The problem: recall on our internal benchmark (200 hand-labeled venue queries with expected top-5 results) was 74%. Users searching for 'quiet brunch spot in Canggu with good coffee' would get relevant results, but the top-5 missed obvious matches that appeared in top-20. IVFFlat's approximate nature was costing us real relevance.

The fix: we migrated from IVFFlat to HNSW (Hierarchical Navigable Small World) indexing. HNSW builds a multi-layer graph during index construction that enables more accurate approximate nearest-neighbor search at query time. We set ef_construction to 200 (up from IVFFlat's equivalent) and m to 16 (number of bi-directional links per node). The index build took 47 seconds on our 4,000-chunk corpus.

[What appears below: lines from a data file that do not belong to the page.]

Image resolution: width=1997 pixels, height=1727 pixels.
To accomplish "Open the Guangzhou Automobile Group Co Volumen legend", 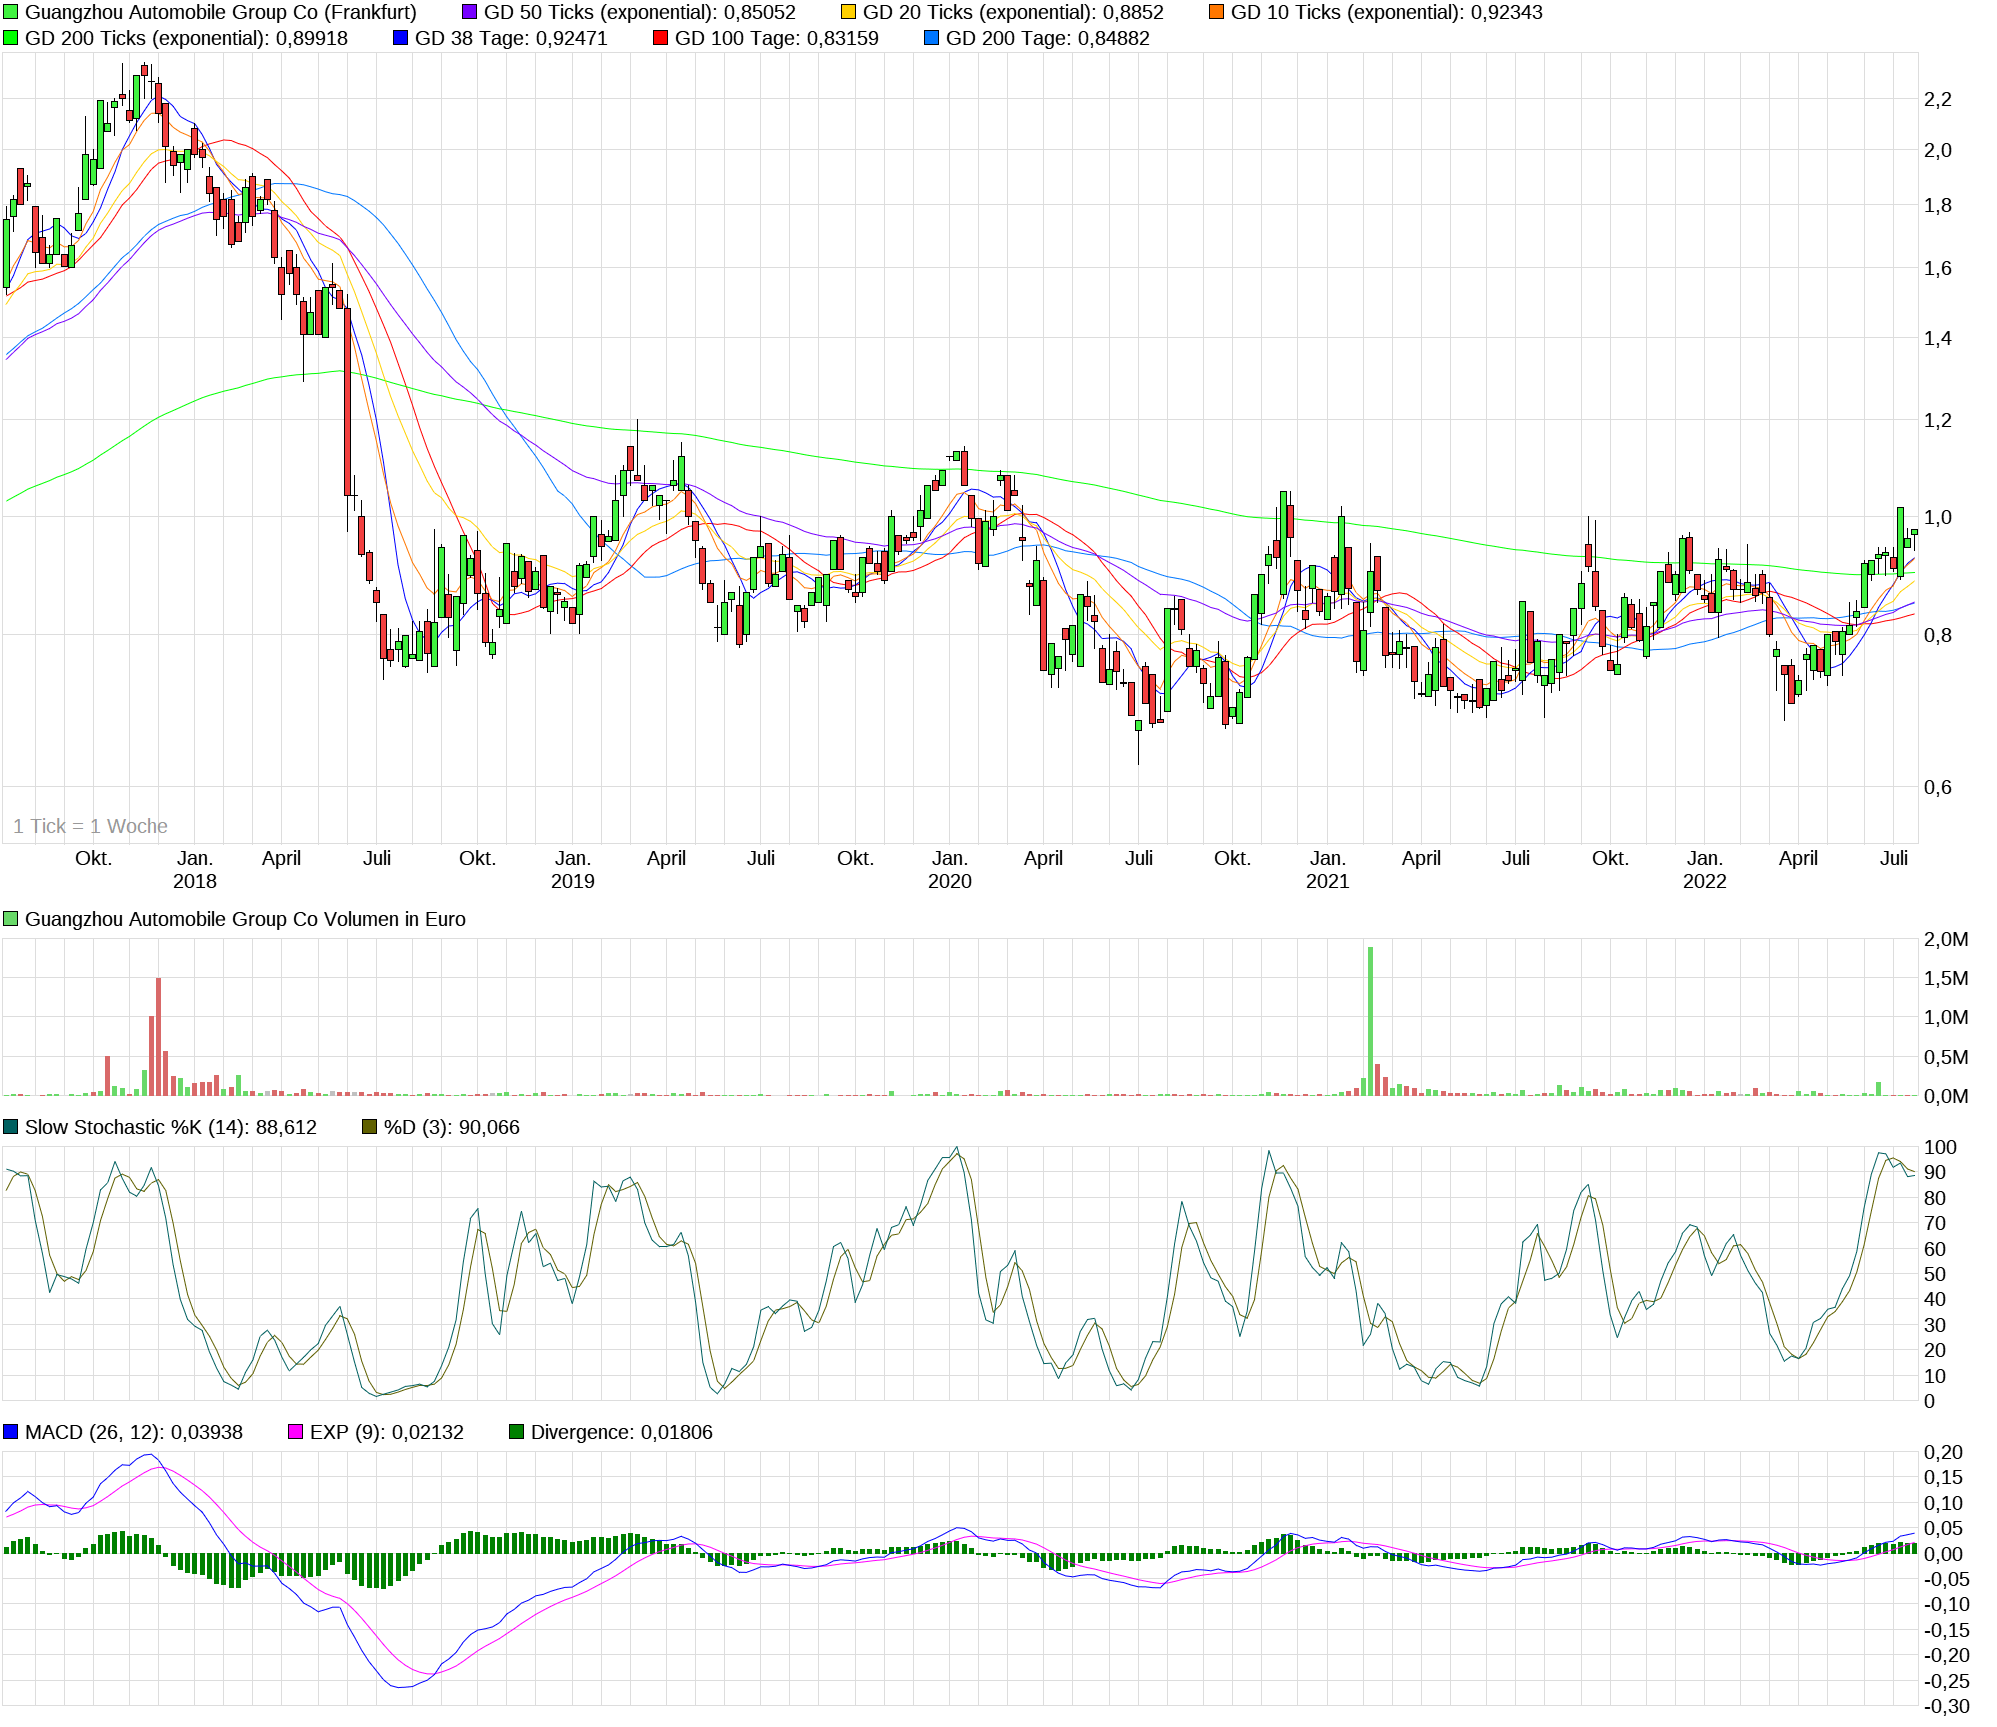I will [246, 919].
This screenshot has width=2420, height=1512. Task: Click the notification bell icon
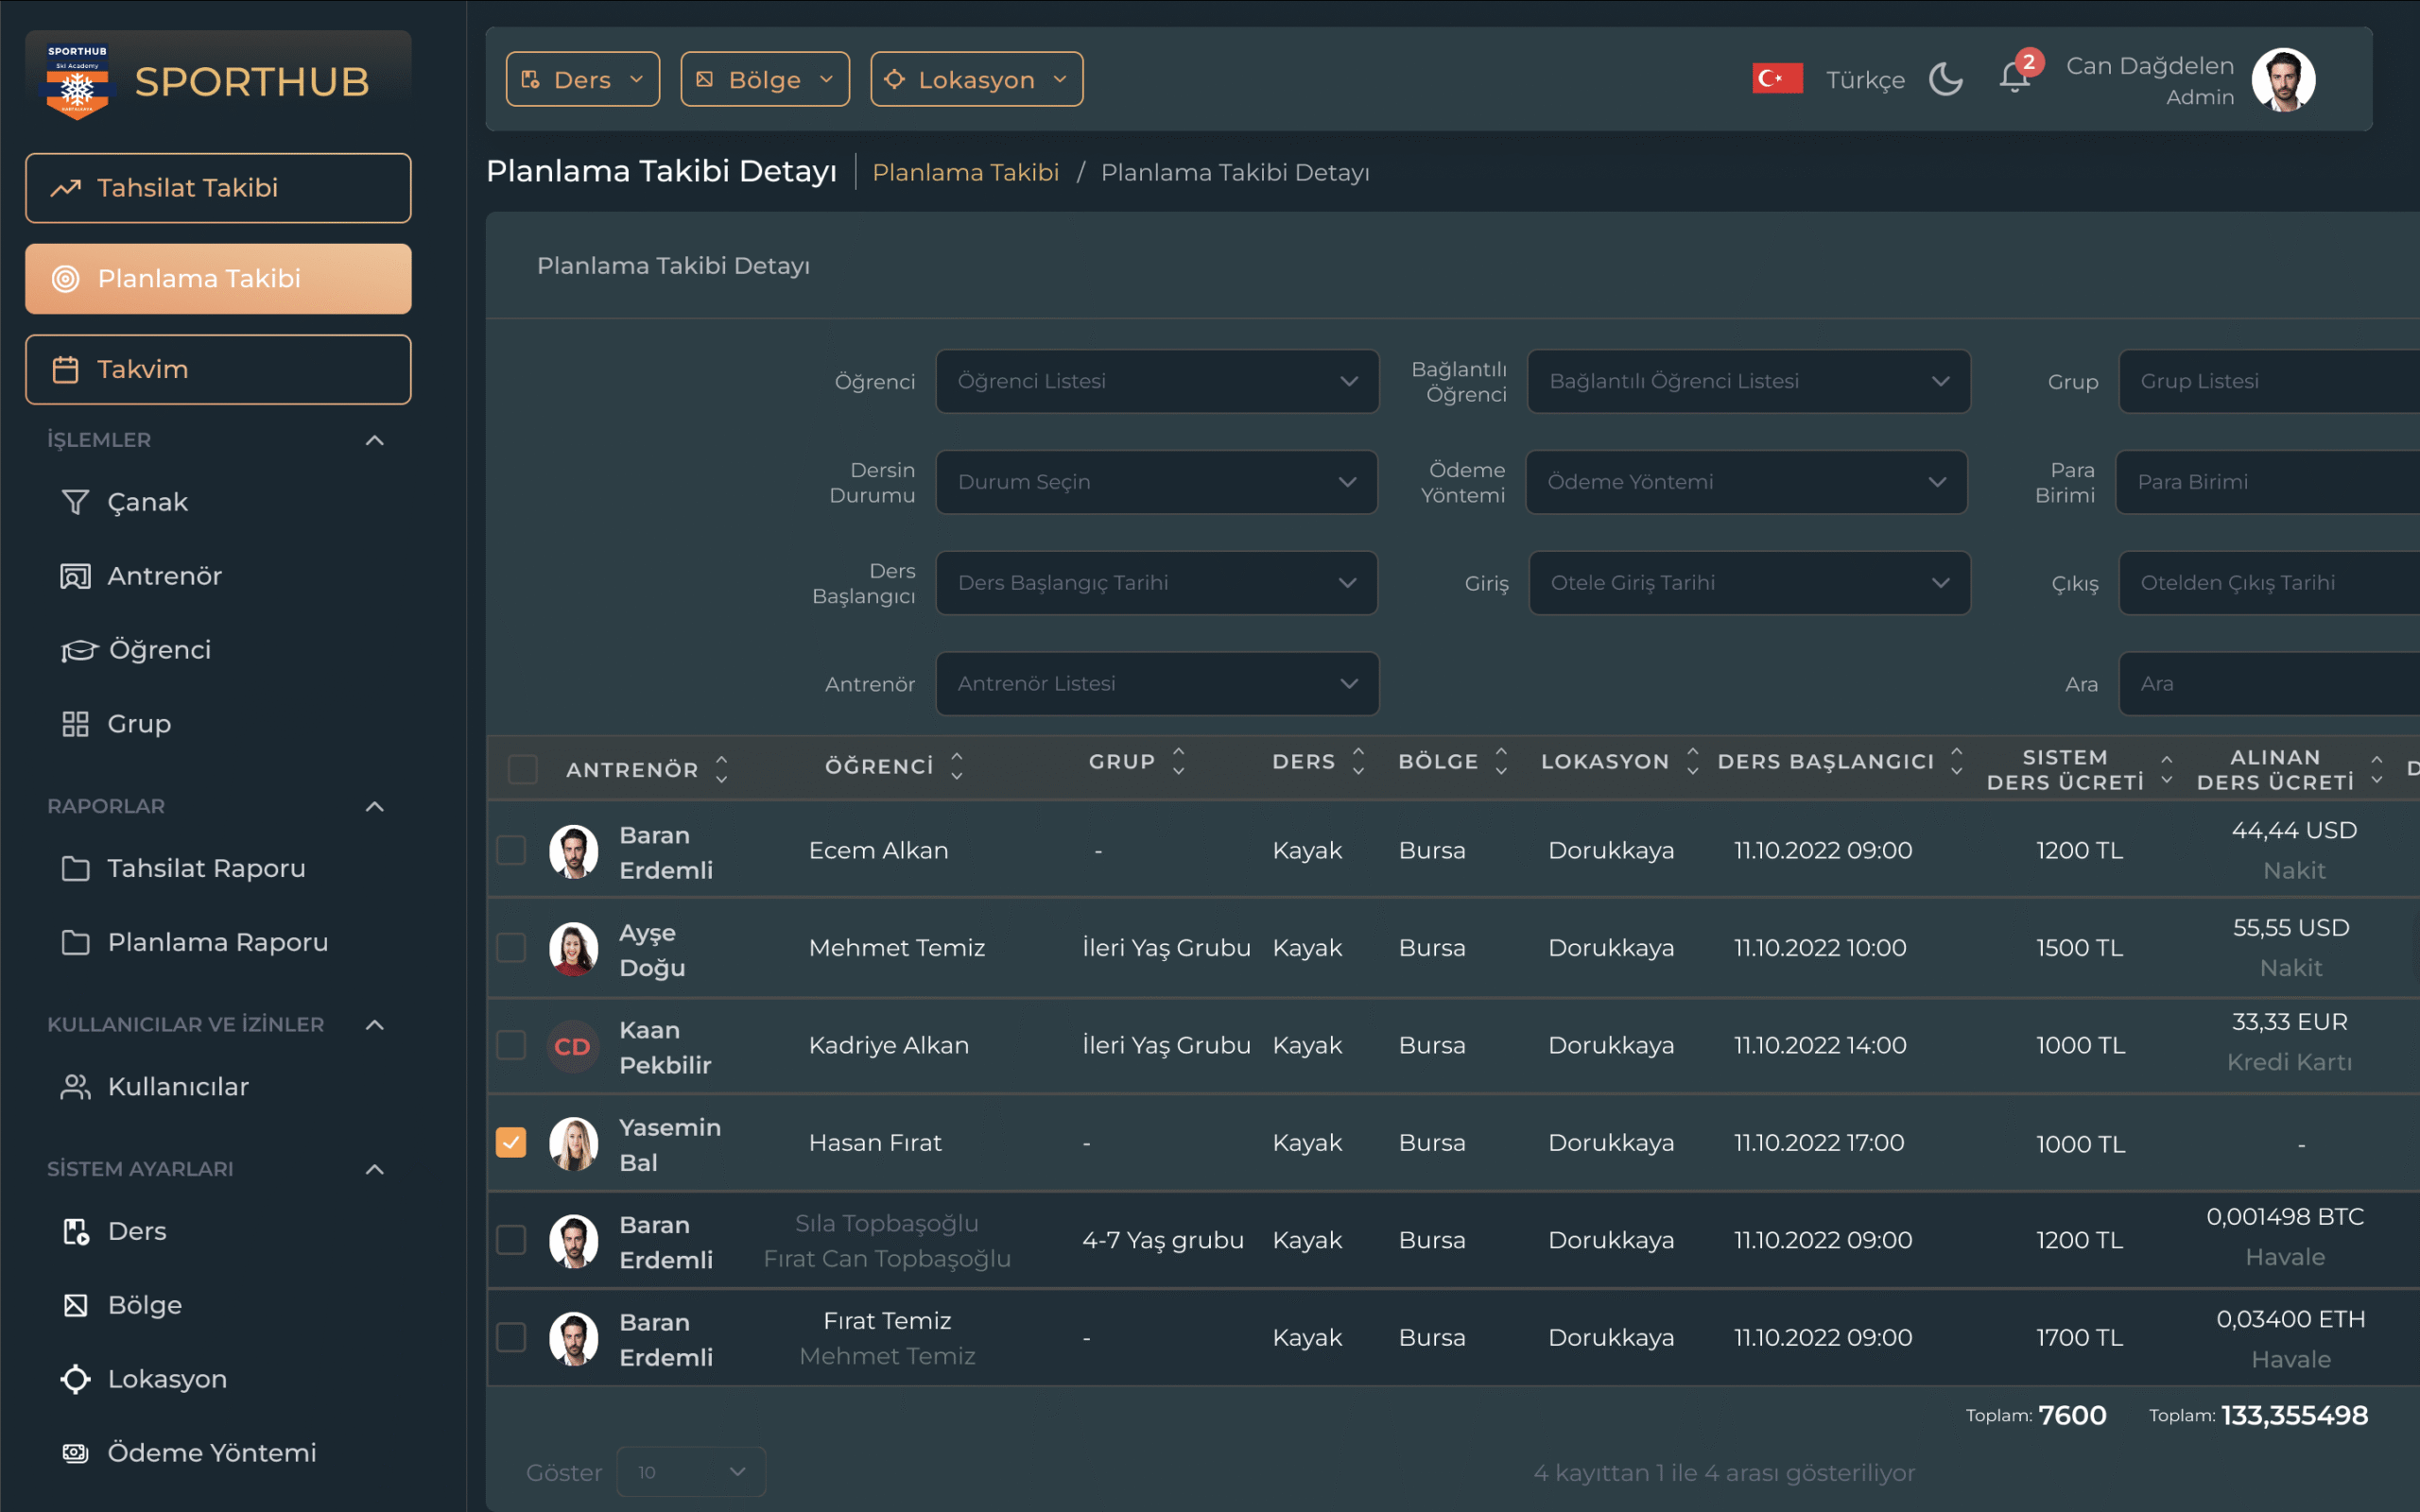coord(2014,78)

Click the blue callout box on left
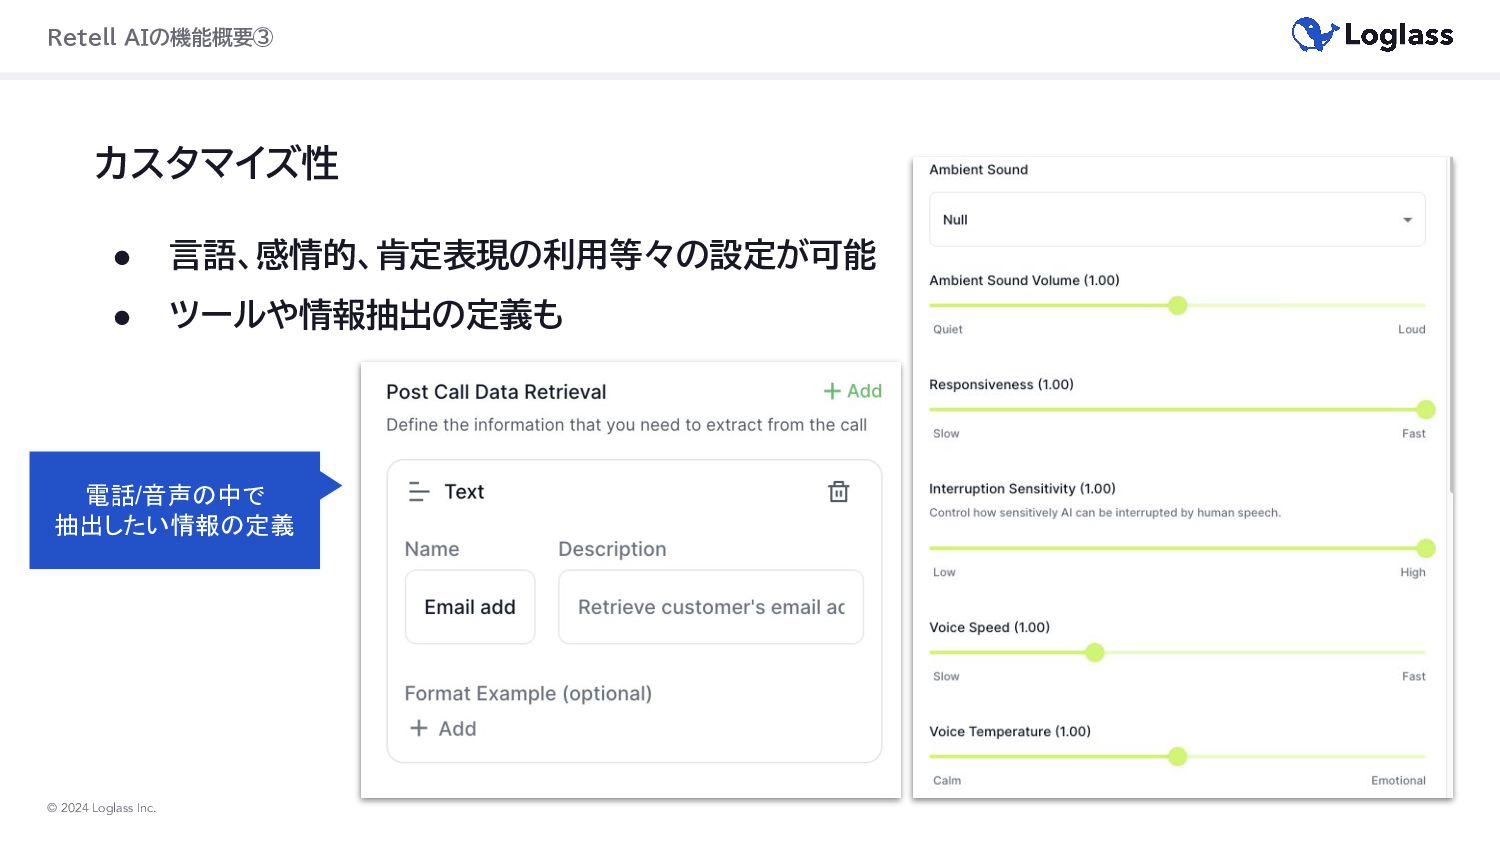point(175,510)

Results: recall on the same benchmark improved from 74% to 86%. The gains were concentrated in ambiguous, multi-attribute queries — exactly the type of natural language queries our users send. Single-attribute queries ('sushi in Seminyak') were already at 95%+ recall and showed minimal change. Query latency increased from 8ms to 14ms median, which is invisible to users given the overall response pipeline runs 800-2000ms.

The HNSW index is now live in production. We set ef_search to 100 at query time, which gives us the 86% recall level. Increasing ef_search to 200 pushes recall to 89% but doubles query latency to 28ms — we are holding at 100 for now and will revisit when the corpus grows past 10,000 chunks.